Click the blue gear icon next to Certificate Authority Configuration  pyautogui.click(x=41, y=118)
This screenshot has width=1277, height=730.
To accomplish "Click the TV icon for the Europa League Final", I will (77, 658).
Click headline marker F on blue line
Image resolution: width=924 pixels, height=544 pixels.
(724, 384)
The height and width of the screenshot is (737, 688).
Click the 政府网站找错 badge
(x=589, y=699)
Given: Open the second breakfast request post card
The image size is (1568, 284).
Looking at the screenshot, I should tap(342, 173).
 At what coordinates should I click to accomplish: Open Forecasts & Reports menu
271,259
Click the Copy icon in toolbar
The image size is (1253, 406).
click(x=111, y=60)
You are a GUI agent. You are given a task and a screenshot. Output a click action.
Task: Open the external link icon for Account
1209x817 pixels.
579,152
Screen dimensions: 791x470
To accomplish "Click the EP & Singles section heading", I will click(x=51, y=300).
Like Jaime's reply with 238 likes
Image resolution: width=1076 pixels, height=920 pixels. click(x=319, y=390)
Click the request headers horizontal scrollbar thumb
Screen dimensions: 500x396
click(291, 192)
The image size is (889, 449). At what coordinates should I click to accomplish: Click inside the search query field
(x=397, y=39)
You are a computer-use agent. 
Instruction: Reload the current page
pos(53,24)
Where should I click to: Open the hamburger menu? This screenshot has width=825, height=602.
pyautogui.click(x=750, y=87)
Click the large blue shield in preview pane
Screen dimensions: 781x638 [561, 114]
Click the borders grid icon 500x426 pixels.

○ ○ ○ ○ ○

### WHAT YOU WILL DO
Report how many lines above hold "request", number only.

### WRITTEN SOLUTION
2